KInIT presents its stance on Generative AI
In spring 2021, the European Commission introduced the first EU comprehensive law on artificial intelligence known as the AI Act or AIA. In the following years, the Council of the EU and the European Parliament published their positions on the original proposal. However, the underlying philosophy of the AIA remains.
The AIA adopts a risk-based approach, classifying AI systems based on their potential impact on health, security, fundamental rights, and freedoms. Providers of AI systems deemed high-risk are obligated to implement processes aimed at mitigating potential biases, ensuring human oversight, and maintaining robust data quality and governance practices. These obligations must be documented as part of the conformity assessment process.

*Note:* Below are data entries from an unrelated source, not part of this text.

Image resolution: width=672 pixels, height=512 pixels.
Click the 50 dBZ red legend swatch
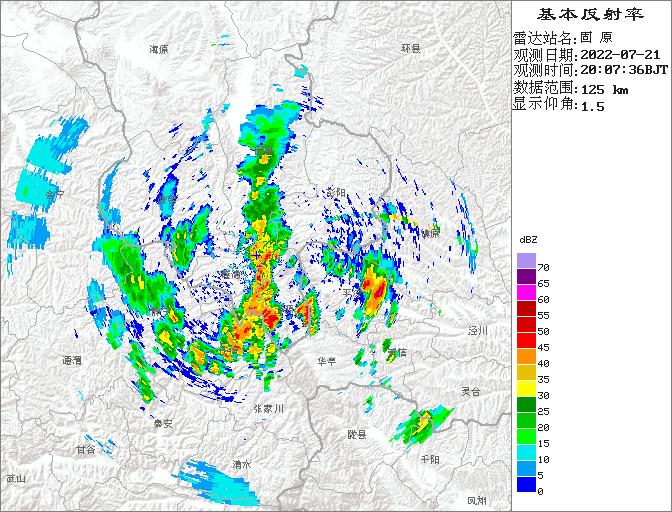(526, 324)
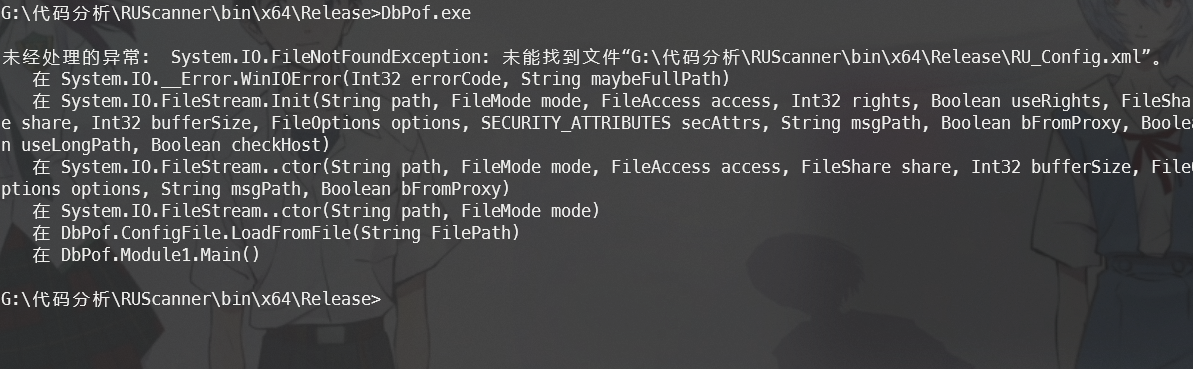Click the DbPof.ConfigFile class name
This screenshot has height=369, width=1193.
(141, 233)
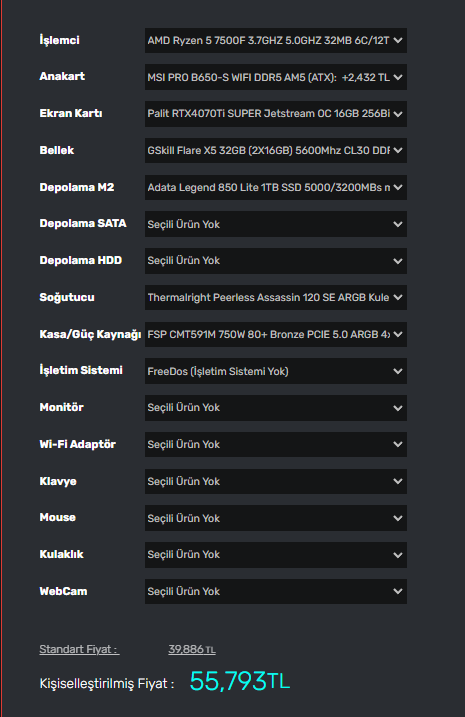Choose a Mouse from the dropdown
Viewport: 465px width, 717px height.
(276, 518)
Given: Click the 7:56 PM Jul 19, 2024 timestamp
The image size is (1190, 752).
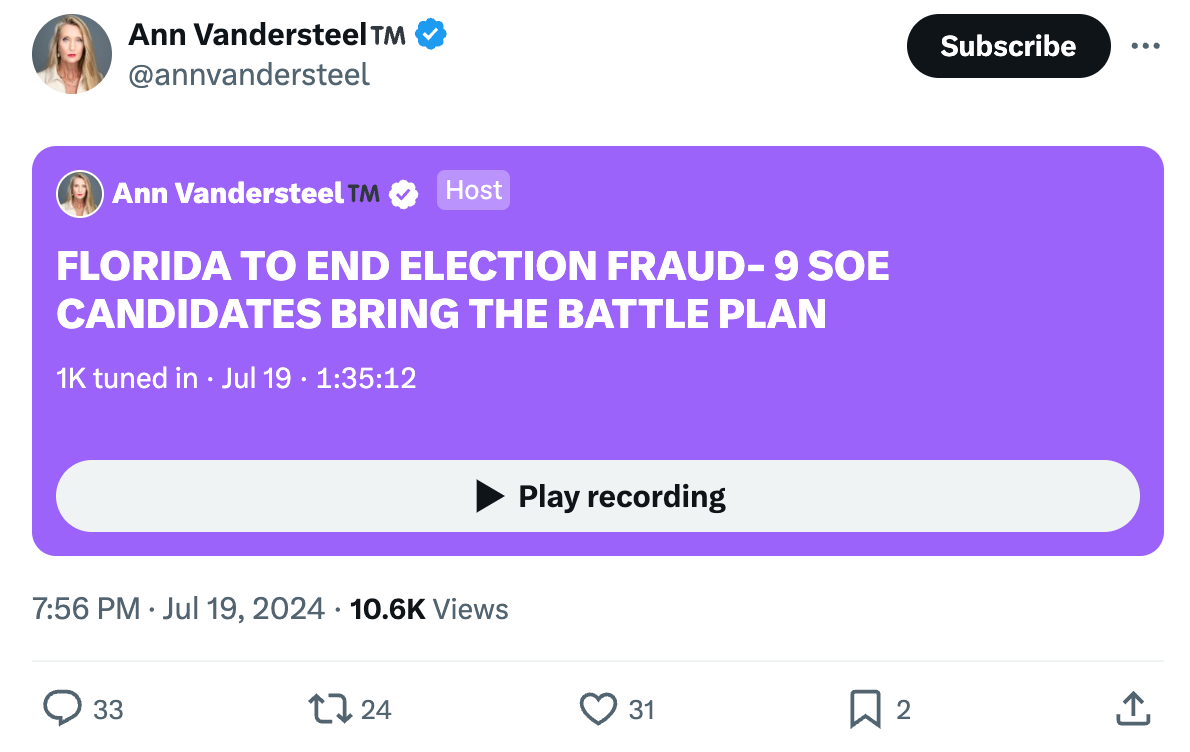Looking at the screenshot, I should click(179, 609).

In the original proposal, generative AI systems were not explicitly categorized as high-risk, and they remained unregulated. However, given the introduction of such systems to the public sphere, regulators now seek to establish rules governing their operation.

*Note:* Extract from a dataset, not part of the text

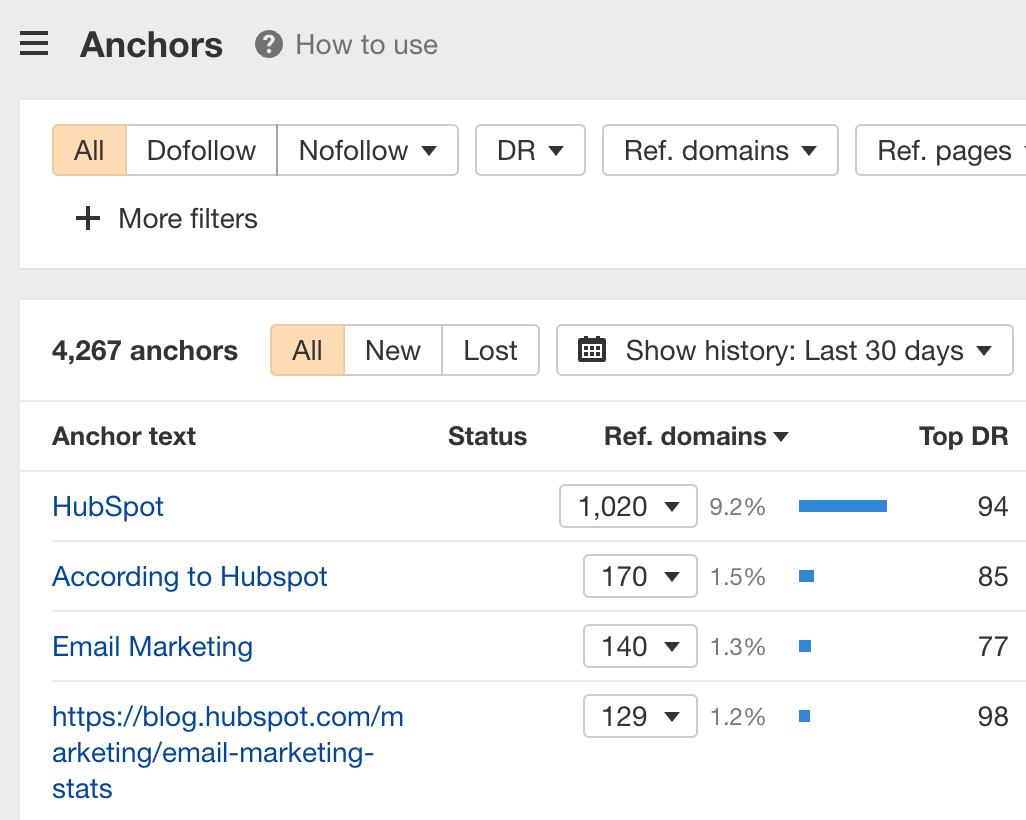The image size is (1026, 820).
Task: Open the Ref. domains filter dropdown
Action: tap(719, 150)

In this context, we are presenting our positions on specific aspects of the regulation of general-purpose AIs, foundation models, and generative AI systems, as proposed in the positions of the European Parliament and the Council regarding the Artificial Intelligence Act.

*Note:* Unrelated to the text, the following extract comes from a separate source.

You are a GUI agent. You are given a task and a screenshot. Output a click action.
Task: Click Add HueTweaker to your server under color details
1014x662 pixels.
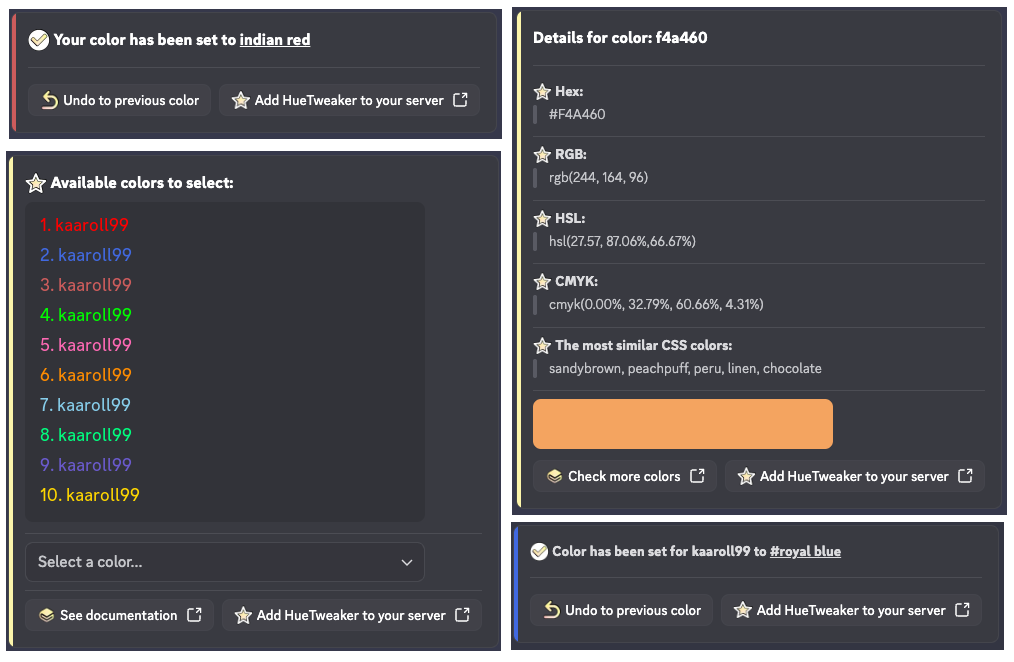(854, 476)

Our primary concerns revolve around the correct definition of general-purpose systems, foundation models, and generative AIs. Additionally, further recommendations are made to prioritize addressing short-term risks, enhancing transparency, safeguarding privacy and data governance, ensuring ex-ante auditability, and establishing effective regulatory oversight. We are also proposing know-your-customer checks.
You can read our full stance here.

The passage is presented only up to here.